Some interesting words I’ve run across recently:
1) I was watching Jia Zhangke’s movie Ash Is Purest White, about a couple involved in the (pretty petty) underworld milieu of Datong, and was intrigued to note that the subtitles didn’t translate the word jianghu (e.g., “You’re no longer in the jianghu”). I paused the movie to look it up and discovered it’s such a complex concept the choice to leave it in Chinese made sense:
Jianghu (江湖; jiānghú; gong¹wu⁴; ‘rivers and lakes’) is a Chinese term that generally refers to the social environment in which many Chinese wuxia, xianxia, and gong’an stories are set. The term is used flexibly, and can be used to describe a fictionalized version of rural historical China (usually using loose influences from across the ~1000 BC–280 AD period); a setting of feuding martial arts clans and the people of that community; a secret and possibly criminal underworld; a general sense of the “mythic world” where fantastical stories happen; or some combination thereof.
See the Wikipedia article for the derivation from Zhuangzi and various interpretations and uses. The Chinese title of the movie is 江湖儿女 ‘Sons and Daughters of (the) Jianghu,’ which certainly gives the prospective viewer more of a heads-up than the mysterious English one.
2) I forget where I ran across the French word bistouri ‘scalpel,’ but it’s got an interesting history; Wiktionary:
Borrowed from Italian pistorese or pistorino (“from Pistoia”, see Latin Pistōrium); the city of Pistoia was once famous for the manufacturing of blades.
It was borrowed into English as bistoury /ˈbɪstəɹi/, of which the OED (entry from 1887) says “Surgery. A scalpel; made in three forms, the straight, the curved, and the probe-pointed (which is also curved).” The etymology, after deriving it from French, adds “Said in some books to be < Pistorium, now Pistoja; but this is merely a conjecture from the similarity of the words.” I hope Xerîb will have something to say.

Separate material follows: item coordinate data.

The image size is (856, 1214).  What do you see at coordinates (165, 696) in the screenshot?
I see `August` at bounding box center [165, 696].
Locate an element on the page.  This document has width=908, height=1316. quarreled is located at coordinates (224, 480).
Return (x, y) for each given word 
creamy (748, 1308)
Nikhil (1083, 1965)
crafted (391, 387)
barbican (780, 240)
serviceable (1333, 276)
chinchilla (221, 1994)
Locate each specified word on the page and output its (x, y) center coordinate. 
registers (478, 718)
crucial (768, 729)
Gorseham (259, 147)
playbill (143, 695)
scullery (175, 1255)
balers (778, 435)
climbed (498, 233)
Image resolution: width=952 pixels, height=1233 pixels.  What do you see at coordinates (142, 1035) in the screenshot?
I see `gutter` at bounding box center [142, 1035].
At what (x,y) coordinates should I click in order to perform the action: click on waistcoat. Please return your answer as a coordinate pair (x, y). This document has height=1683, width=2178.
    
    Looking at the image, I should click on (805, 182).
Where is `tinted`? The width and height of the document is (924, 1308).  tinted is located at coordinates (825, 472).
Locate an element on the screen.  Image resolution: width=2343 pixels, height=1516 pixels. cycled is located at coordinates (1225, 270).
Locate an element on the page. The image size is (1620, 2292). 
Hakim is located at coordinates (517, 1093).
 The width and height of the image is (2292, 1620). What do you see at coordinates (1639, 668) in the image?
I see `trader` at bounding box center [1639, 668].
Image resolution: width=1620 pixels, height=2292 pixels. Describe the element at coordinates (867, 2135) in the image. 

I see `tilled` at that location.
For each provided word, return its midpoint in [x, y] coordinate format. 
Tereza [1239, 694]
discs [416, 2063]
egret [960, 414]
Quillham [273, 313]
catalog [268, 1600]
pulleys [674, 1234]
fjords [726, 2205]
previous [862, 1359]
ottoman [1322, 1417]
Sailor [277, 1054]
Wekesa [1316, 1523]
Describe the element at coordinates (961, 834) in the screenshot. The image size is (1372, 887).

3) In Alaina Demopoulos’s Grauniad thumbsucker “Is it OK to read Infinite Jest in public? Why the internet hates ‘performative reading’” (archived), I was baffled by the first noun in “And maybe there’s still some steeze that comes from flexing an ‘important’ book.” Turns out steez(e) (which has not made it into the OED) means ‘a person’s distinctive and attractive or impressive style of dress or way of doing things’; Green says [SE style + -ɪᴢ- infix] and takes it back to 1990 (Run-DMC ‘Bob Your Head’
Weave with ease and please the steez with G’s). The ever-hip NY Times was onto it by 2007 (Anne Goodwin Sides, “Snowbound Neverland in Colorado“: “‘Right now I’m learning to pop off of jumps with steeze’ — style”), but it had somehow eluded me until now.